Bringing us to the second way to use your cards, playing them for an action. The card actions are mostly less complex than in other deck-building games, but you still have to use them right. A very simple effect you find on the Hopi Canopic Jar, for instance, that lets you discard one card to take the cheapest card from the Pyramid without paying. Or on the Statue of Thoth that changes the gold value of all cards in your hand to four for this round. But more elaborate cards exist as well, like the Censer that lets you take the top card from an opponent’s discard pile for yourself and replace it with the Censer. There are attack cards, as well, that make your opponents discard cards or even sacrifice them. Sacrificed cards go to the Boneyard from where they – usually – don’t return. A few cards can be used in a way that I haven’t encountered in other deck-builders yet, as a reaction to opponents’ actions. The aforementioned Mummified Cat can be played when another player sacrifices a card and lets you take that card to your hand instead. Cards like that give you an increased interest in actually watching other players’ turns instead of just waiting around, you might be able to profit from them.

It will look great in the garden, trust me
It will look great in the garden, trust me

But all those cards are worth nothing while they remain in your deck. Just like the Egyptians considered life to be a chance to collect riches to take to the eternal afterlife, having cards in your deck is only something you need to get cards into your Tomb. Only cards in your Tomb are worth points at the end of the game. Getting cards into your Tomb is, in theory, very simple. Every round, you may entomb one of your hand cards by putting it under your Tomb card. But once it’s there it will never come back, you lose its gold value and its action. That’s a marked difference from most deck-building games where you only have limited options to take cards from your deck and keeping it small and efficient is a challenge. In Valley of the Kings, you can get rid of cards easily, the tough part is deciding which cards to entomb and when to do it.
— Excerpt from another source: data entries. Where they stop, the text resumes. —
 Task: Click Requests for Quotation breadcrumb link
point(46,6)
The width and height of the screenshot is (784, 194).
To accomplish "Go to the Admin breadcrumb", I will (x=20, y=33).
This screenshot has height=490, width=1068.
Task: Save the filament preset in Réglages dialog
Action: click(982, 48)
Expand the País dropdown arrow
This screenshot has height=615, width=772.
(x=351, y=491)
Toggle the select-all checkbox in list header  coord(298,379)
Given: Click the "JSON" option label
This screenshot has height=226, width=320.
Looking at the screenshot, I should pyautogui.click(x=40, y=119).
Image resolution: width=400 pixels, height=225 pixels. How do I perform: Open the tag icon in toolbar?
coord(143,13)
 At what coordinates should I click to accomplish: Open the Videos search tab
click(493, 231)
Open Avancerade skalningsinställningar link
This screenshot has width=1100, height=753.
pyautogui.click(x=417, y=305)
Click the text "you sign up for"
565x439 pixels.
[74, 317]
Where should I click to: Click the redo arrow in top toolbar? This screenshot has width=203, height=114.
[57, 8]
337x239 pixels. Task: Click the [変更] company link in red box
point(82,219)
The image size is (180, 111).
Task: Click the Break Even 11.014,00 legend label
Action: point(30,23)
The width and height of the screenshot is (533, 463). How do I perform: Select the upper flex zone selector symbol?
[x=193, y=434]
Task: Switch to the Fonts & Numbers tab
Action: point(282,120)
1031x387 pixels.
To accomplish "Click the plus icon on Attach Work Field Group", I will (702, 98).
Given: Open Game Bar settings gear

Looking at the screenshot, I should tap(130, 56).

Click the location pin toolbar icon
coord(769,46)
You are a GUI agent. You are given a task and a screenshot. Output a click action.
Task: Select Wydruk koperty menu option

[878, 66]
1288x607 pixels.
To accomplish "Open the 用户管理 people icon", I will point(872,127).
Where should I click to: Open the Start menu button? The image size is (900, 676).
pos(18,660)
With the limit of entombing only one card per round, you’ll want to start filling your tomb early, but at the same time you will want to use your more valuable cards as often as you can before you bury them. There are different ways to deal with this. You can try to build a small engine of cards that takes cards and buries them on the same round. There are ways to do that with a deck of only five cards, so once you get it together you can use it every round. Or you can collect cards first, building a bigger deck and then using actions that let you entomb extra cards when the game is about to end, stuffing everything in our tomb at the last minute.

Is this a tomb or a museum?
Is this a tomb or a museum?

The decision what to place in your tomb is made harder by how scoring works. Some cards, including your starter cards, have a fixed point value. But the big points come from sets, because a set is worth the number of different cards from that set in your tomb squared. If you manage bury six statues, that’s 36 points already. You’d need a lot of single cards to get there. There are a different number of cards in each set, giving each set a different potential value. Oh, and the contents of your tomb are public knowledge, so don’t expect them to give you the final cards of a large set without a fight.

Valley of the Kings is a very focused game, it only has a few mechanics and the whole game is build around them. All you want are cards in your tomb, and there’s really only one way to get them there. There are different strategies to bury as many cards as possible, but you do end up doing the same general thing a lot. It doesn’t have the same staying power as, for example, Dominion, where you play every game with a different set of cards. On the other hand, Valley offers a completely different challenge from other deck-builders, it needs an all new approach to deck management. Through the set-based scoring and the reaction type cards, you also get more interaction than in other deck-builders, with more focus on keeping cards away from other players to prevent them from scoring. Valley of the Kings is not a top tier deck building game, but it is still a good game that will give you an interesting change of pace from other deck-builders.